=== MATERIAL TO PROCESS ===

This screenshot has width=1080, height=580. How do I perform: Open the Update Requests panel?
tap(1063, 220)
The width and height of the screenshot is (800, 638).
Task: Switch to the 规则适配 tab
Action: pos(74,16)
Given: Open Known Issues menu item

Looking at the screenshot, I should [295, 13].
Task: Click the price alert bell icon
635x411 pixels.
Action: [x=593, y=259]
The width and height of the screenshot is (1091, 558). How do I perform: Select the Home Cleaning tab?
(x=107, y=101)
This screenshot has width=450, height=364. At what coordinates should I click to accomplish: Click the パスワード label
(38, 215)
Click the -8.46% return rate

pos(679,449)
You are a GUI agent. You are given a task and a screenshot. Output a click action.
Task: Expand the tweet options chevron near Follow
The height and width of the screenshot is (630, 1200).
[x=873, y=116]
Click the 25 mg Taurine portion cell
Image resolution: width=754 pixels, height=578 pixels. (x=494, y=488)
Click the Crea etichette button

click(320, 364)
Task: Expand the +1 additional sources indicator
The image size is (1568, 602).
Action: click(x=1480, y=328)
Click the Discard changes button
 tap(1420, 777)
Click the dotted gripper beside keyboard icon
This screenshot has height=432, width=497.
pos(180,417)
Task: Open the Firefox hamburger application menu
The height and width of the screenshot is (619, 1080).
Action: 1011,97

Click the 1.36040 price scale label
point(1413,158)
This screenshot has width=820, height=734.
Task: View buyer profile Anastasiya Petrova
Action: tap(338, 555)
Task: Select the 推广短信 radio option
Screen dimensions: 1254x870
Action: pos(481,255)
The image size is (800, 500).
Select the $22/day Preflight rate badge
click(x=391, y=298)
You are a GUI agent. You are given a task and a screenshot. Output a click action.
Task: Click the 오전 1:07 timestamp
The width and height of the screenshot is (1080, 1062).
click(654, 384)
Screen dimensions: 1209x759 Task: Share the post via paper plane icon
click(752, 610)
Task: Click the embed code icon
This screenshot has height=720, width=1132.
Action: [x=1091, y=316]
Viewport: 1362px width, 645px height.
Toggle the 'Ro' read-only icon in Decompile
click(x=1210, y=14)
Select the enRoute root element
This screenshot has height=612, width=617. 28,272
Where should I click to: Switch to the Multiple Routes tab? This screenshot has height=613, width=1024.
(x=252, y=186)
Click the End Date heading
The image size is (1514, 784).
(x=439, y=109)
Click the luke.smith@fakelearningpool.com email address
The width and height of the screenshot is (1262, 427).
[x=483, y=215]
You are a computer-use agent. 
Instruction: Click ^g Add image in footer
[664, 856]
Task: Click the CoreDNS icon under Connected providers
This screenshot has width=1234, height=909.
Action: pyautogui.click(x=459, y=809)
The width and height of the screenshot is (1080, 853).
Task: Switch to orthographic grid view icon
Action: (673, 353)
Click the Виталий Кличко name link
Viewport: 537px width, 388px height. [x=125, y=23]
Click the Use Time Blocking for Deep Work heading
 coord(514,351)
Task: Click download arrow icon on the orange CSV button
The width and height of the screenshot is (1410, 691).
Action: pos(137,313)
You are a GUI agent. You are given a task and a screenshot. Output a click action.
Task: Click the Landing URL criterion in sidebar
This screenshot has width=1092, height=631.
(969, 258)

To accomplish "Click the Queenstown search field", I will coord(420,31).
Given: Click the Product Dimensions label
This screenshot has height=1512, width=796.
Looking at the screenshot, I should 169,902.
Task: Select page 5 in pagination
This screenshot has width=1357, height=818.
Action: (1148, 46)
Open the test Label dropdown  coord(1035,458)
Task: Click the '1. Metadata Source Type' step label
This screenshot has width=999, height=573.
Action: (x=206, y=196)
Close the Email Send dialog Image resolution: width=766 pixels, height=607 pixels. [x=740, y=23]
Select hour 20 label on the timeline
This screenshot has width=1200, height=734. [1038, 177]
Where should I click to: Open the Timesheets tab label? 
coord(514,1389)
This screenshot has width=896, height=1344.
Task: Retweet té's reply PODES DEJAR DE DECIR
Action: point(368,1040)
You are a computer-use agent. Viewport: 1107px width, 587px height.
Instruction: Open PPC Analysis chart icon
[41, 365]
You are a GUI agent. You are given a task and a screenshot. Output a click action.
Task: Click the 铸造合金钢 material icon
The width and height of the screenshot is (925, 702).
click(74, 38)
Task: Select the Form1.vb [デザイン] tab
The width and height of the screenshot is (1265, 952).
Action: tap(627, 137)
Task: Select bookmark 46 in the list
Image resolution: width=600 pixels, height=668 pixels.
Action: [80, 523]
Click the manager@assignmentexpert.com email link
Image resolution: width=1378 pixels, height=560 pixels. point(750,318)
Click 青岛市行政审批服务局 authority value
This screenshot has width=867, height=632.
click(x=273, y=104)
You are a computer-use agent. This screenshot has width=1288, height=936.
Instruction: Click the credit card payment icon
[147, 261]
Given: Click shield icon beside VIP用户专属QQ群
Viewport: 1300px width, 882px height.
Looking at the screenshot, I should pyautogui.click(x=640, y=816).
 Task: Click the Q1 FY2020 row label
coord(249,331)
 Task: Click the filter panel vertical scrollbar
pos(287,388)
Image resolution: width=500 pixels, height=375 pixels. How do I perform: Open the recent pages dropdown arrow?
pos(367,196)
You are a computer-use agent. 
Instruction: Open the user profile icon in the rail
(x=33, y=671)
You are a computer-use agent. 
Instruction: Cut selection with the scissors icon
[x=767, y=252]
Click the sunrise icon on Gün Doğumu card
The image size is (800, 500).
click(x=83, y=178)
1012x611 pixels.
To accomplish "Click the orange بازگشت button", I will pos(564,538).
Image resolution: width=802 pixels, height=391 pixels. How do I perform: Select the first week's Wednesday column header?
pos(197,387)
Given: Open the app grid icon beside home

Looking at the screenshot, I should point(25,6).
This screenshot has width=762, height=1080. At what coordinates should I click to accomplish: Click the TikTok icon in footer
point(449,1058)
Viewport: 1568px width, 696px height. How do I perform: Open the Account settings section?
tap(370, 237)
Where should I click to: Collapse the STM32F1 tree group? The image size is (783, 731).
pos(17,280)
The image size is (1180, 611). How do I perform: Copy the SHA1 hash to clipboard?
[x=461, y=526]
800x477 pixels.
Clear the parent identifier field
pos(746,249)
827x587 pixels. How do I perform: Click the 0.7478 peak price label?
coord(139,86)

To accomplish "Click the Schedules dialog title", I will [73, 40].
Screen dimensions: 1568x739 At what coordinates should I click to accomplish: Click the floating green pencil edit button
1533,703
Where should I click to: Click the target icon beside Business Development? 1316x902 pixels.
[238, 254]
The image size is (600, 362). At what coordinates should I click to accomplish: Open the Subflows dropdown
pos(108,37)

===

**YOUR INSTRUCTIONS**
Look through the records above for the string "Expand", then copy every line that has it.

**WRITTEN RESPONSE**
Task: Expand the tweet options chevron near Follow
Task: Expand the +1 additional sources indicator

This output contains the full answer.